YOUR GOAL ->
Copy out each line of the data below in which "accomplish" appears.

EXERCISE INPUT ->

BEGIN

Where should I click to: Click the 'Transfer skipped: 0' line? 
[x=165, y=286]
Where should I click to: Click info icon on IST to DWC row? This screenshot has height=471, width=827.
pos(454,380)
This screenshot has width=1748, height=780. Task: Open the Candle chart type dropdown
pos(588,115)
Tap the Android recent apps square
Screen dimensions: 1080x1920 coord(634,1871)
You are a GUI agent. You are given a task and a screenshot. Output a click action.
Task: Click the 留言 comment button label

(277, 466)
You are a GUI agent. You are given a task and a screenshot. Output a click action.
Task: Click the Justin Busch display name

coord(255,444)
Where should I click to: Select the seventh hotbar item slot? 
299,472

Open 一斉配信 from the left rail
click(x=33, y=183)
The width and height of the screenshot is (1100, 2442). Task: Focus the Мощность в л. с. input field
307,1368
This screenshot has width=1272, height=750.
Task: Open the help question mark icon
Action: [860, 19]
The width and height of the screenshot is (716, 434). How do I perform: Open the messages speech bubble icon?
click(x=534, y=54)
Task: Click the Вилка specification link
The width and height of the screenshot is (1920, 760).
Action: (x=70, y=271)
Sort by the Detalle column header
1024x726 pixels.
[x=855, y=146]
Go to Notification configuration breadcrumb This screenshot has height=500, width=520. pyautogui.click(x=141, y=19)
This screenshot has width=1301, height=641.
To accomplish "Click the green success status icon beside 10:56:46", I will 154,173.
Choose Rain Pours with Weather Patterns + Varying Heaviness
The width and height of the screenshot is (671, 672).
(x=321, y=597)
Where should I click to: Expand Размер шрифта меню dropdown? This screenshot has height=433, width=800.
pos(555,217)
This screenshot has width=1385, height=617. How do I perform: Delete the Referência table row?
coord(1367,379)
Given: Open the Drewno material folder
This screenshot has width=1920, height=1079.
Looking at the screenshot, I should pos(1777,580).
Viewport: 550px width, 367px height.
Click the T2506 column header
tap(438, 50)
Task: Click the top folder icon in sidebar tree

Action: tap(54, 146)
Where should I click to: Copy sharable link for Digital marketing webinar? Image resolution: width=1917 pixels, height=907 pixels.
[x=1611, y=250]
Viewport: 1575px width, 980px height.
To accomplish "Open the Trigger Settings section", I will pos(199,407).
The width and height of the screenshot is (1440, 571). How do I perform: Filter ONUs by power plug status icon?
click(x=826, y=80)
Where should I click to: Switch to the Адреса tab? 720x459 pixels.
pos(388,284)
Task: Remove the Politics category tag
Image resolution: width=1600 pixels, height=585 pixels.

END

OUTPUT FOR THIS EXERCISE ->
To accomplish "Click the green success status icon beside 10:56:46", I will 154,173.
To accomplish "Open the Trigger Settings section", I will pos(199,407).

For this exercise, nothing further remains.